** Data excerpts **
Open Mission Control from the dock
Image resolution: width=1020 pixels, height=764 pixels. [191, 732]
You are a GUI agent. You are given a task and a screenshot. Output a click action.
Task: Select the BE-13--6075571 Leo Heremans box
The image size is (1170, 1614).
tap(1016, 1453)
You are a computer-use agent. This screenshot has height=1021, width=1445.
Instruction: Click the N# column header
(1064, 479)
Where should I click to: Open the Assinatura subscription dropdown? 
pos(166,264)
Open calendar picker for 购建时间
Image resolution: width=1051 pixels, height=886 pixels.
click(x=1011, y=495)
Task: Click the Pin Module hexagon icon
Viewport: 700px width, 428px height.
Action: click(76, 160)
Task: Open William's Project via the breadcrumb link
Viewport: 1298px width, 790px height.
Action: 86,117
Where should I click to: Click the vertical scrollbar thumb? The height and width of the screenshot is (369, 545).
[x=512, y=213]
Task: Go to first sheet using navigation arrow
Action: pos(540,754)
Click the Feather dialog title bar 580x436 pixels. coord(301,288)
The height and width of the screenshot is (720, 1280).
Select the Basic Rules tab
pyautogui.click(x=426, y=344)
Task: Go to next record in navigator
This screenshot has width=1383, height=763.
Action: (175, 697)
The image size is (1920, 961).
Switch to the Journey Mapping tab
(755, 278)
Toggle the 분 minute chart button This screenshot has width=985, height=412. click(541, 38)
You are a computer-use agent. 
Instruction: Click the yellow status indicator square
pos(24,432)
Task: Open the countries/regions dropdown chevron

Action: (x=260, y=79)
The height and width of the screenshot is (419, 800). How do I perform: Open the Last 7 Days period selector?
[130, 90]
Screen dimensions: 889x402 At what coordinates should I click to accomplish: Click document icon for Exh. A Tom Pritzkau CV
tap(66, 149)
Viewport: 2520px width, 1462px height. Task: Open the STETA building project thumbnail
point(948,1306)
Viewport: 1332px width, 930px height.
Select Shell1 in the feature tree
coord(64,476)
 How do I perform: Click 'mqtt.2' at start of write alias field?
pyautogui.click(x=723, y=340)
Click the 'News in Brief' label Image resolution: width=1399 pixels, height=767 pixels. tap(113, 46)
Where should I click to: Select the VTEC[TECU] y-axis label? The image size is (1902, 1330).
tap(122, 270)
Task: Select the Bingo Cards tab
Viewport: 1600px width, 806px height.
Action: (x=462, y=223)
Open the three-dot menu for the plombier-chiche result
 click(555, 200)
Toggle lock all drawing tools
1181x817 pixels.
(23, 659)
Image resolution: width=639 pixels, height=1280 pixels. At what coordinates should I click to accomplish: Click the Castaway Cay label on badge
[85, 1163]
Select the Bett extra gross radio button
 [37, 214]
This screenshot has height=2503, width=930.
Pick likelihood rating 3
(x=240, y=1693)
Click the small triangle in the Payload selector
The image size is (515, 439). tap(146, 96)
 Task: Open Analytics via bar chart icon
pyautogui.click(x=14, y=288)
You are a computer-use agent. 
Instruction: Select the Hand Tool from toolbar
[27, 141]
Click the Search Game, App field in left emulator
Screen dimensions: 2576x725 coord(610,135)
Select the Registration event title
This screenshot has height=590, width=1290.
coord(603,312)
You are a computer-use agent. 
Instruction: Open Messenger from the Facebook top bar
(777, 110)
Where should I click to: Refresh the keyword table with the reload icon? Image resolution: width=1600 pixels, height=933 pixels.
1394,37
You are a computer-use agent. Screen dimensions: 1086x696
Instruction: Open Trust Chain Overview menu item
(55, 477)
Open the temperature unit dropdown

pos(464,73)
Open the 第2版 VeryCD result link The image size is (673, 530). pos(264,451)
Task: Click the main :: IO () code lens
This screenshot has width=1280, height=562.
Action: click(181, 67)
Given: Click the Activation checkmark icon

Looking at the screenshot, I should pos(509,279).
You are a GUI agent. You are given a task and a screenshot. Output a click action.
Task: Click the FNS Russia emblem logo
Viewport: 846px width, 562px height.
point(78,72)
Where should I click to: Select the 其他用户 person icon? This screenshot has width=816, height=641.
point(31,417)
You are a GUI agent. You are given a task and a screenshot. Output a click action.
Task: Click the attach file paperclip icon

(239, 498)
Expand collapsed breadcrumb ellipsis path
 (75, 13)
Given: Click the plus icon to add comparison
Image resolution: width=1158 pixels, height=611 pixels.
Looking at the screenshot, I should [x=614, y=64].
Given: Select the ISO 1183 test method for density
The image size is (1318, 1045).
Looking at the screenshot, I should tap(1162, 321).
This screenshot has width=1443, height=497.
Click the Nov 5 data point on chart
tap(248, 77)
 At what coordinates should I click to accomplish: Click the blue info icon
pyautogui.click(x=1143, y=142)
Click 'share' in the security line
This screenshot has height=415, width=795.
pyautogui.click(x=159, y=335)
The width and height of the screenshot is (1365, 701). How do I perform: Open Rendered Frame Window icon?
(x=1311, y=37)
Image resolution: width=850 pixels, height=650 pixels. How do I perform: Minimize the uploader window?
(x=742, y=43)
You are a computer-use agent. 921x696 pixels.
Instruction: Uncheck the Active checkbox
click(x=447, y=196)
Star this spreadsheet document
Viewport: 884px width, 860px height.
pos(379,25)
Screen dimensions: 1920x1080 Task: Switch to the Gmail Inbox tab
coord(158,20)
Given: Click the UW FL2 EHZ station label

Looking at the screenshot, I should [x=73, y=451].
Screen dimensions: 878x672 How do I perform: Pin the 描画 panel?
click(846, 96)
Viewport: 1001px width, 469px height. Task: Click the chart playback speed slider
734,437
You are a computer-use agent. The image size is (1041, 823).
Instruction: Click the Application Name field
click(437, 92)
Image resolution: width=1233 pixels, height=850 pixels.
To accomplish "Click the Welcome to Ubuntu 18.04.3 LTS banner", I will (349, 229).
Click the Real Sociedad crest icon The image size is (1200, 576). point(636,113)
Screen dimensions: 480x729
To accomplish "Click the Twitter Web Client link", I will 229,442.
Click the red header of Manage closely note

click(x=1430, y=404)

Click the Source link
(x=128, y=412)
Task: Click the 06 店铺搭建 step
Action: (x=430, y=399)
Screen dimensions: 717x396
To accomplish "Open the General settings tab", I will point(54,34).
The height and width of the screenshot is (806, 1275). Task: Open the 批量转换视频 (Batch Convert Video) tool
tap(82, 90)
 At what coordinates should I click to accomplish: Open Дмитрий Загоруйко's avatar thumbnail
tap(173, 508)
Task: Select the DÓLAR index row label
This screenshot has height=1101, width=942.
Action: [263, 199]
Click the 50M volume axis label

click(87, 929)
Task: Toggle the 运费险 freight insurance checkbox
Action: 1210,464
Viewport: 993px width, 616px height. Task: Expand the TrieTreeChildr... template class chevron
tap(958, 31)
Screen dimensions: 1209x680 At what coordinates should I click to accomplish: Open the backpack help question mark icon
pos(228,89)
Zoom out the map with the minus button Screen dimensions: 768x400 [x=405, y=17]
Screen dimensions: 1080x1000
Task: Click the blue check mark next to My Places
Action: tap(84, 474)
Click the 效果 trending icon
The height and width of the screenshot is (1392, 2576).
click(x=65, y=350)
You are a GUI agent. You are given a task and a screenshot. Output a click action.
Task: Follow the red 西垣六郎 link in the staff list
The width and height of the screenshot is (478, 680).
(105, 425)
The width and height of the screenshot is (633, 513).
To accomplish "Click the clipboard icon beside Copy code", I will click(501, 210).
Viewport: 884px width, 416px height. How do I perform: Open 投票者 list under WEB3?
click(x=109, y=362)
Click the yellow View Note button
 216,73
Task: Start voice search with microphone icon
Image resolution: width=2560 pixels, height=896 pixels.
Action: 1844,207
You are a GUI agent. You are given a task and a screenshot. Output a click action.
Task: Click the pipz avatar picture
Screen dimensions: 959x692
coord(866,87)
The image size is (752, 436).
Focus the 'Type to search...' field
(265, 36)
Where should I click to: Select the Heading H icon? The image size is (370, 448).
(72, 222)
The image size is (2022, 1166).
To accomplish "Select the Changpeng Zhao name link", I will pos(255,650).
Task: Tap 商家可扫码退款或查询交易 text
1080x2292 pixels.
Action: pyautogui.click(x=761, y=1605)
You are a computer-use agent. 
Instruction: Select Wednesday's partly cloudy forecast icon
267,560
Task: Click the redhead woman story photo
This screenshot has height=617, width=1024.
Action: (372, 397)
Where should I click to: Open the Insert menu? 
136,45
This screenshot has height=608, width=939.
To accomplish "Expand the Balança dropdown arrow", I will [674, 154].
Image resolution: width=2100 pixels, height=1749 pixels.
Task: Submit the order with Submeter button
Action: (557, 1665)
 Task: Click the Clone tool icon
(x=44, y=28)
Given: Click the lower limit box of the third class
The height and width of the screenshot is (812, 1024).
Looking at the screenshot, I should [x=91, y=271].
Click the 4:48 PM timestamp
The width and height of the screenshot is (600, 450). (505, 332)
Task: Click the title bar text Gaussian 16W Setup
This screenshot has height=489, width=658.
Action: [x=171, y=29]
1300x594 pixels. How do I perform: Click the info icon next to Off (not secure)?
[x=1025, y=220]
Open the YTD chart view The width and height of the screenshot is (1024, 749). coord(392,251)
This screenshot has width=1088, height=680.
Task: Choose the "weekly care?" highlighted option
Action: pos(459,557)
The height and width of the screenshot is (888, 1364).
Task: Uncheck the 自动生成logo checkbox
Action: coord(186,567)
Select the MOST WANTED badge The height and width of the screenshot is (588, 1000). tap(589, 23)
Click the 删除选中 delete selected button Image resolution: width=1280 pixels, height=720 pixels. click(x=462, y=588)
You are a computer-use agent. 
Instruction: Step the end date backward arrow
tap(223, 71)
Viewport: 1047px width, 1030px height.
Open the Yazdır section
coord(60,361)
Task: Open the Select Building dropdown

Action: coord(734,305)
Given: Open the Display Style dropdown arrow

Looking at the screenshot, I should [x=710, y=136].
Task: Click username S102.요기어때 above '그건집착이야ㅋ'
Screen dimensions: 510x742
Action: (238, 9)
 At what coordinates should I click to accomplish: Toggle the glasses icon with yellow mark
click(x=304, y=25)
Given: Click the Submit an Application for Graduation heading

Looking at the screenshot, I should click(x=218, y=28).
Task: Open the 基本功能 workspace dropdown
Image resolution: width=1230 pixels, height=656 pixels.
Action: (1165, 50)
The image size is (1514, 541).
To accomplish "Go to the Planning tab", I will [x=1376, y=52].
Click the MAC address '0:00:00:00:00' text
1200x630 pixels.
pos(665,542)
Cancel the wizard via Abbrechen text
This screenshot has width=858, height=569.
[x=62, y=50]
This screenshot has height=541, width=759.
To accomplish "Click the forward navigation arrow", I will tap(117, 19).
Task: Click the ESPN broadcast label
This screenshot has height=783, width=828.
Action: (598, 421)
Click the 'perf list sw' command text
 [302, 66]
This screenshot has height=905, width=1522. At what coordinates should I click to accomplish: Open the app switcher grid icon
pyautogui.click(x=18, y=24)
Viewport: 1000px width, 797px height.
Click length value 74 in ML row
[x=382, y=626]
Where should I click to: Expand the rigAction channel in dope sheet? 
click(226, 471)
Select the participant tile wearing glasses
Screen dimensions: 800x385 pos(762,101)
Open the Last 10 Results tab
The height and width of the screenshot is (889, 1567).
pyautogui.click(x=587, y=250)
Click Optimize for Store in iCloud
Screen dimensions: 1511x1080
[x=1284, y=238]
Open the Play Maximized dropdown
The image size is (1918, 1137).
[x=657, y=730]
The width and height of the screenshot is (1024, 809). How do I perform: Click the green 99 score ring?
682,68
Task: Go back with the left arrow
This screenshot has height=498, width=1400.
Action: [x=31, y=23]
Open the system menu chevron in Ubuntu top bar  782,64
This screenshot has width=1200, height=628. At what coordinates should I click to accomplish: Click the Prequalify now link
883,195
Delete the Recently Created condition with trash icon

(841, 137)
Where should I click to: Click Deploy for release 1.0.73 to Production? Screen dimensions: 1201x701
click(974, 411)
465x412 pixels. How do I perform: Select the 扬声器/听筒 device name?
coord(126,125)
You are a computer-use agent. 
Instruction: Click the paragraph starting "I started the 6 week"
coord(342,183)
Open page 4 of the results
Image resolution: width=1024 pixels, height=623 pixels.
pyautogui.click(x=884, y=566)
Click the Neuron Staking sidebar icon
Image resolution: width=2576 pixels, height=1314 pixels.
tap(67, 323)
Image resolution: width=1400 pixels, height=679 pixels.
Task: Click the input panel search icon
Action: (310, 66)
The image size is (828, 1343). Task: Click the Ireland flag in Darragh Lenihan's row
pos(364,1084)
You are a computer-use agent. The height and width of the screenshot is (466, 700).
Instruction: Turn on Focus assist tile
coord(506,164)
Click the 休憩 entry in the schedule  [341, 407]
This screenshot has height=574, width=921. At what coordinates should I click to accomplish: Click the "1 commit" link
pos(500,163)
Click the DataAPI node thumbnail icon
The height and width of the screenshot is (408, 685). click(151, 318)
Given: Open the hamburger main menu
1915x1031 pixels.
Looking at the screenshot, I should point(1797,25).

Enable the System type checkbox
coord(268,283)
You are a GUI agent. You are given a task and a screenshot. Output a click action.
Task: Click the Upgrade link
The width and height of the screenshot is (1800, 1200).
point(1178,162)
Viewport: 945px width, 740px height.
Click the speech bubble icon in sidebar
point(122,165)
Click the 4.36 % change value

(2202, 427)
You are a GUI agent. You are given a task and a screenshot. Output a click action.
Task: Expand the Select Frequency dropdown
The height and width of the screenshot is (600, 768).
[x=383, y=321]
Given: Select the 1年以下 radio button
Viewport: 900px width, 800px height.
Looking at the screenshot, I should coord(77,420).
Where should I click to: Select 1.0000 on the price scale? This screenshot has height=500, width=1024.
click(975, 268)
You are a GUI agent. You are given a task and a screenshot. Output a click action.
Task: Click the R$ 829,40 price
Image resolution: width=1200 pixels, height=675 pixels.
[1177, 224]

** EXERCISE OBJECTIVE **
The answer must be every line of the data that contains the word "main".

** RESPONSE AREA **
Task: Click the main :: IO () code lens
Given: Open the hamburger main menu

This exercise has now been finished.